▸ Detalhes da tarefa
Por favor, responda com base no texto sobre vampiros e hospitalidade:
(a) Quem precisa convidar o vampiro para que ele entre pela primeira vez numa casa?
(b) Qual é a nacionalidade da escritora Celia Fremlin?
(c) Que combinação o texto chama de perigosa?

▸ Texto fornecido

★ ★ ★ ★ ★

(Bela Lugosi, 1931)
Um vampiro nunca pode entrar por vontade própria quando vai
pela primeira vez à casa de alguém. Ele precisa ser convidado a entrar por
alguém, pertencente à residência (ver Drácula, cap. 18). Depois que alguém
diz: “Oh, Conde Drácula, mas que surpresa, veio conhecer minha humilde casa,
pode entrar, não repare a bagunça”, ele entra, e a partir desse instante você
perdeu todo seu domínio, todo seu direito à proibição, à interdição da
presença. Ele poderá entrar e sair à vontade.
Esta é uma das regras da existência do “nosferatu”, mas ela
se estende a outros domínios. Celia Fremlin, escritora inglesa, tem um conto
arrepiante sobre uma menina que está
sozinha em casa numa noite chuvosa, na ausência dos pais, e ouve outra menina
batendo à porta, pedindo para entrar. (Vejo um eco desse conto, que é bem
antigo, no filme sueco, depois refilmado nos EUA, Deixe ela entrar) É um dos medos mais primitivos da humanidade.
Se você está trancado e em segurança num ambiente familiar, confortável, etc.,
será que se arriscaria a deixar entrar ali um desconhecido, que pode
representar uma ameaça? (Lembrem de Laranja Mecânica: “Por favor... sofremos
um acidente na estrada... meu amigo está ferido... deixem-nos usar o
telefone...”).
A paranóia da hospitalidade é uma daquelas situações
analisadas na Teoria dos Jogos em que você é forçado a uma decisão porque com a
decisão oposta teria pouco a ganhar (se desse certo) e muito a perder se desse
errado. Na dúvida, é melhor dizer: “Vá embora, não vou abrir pra ninguém, vá
bater noutra porta”.
Deixar entrar um estranho: eis uma fórmula simples para
muitas situações trágicas. Curiosidade e ingenuidade são uma combinação perigosa,
vide os troianos ao receber o presente do cavalo de madeira. Levaram o Estranho
para dentro de suas muralhas, que era justamente onde ele queria chegar. Não foram muito mais espertos do que os
índios brasileiros que aceitaram roupas usadas e morreram de peste.

★ ★ ★ ★ ★

▸ Registros listados

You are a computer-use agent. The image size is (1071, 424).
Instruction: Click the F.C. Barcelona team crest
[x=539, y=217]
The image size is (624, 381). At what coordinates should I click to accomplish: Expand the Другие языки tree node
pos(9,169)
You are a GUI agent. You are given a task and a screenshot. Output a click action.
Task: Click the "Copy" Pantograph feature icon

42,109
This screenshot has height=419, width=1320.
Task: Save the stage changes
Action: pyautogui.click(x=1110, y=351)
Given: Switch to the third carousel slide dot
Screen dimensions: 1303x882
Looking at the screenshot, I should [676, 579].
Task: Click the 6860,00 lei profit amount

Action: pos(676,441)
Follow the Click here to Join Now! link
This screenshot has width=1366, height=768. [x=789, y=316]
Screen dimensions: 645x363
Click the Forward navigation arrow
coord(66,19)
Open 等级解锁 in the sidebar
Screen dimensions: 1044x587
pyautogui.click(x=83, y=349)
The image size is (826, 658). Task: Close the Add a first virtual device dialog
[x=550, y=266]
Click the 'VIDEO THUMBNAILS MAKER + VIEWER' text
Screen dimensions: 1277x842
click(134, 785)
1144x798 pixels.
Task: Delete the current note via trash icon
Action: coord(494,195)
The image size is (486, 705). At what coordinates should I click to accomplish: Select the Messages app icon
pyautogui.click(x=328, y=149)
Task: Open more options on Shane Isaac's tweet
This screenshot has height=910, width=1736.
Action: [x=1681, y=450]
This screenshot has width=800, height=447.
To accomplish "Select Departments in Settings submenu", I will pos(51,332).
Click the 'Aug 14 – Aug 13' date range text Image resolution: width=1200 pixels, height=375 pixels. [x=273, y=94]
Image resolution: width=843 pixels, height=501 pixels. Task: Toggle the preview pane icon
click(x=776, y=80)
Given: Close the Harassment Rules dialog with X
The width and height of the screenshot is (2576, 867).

★ ★ ★ ★ ★

▸ Sua resposta
(a) Alguém pertencente à residência.
(b) Inglesa.
(c) Curiosidade e ingenuidade.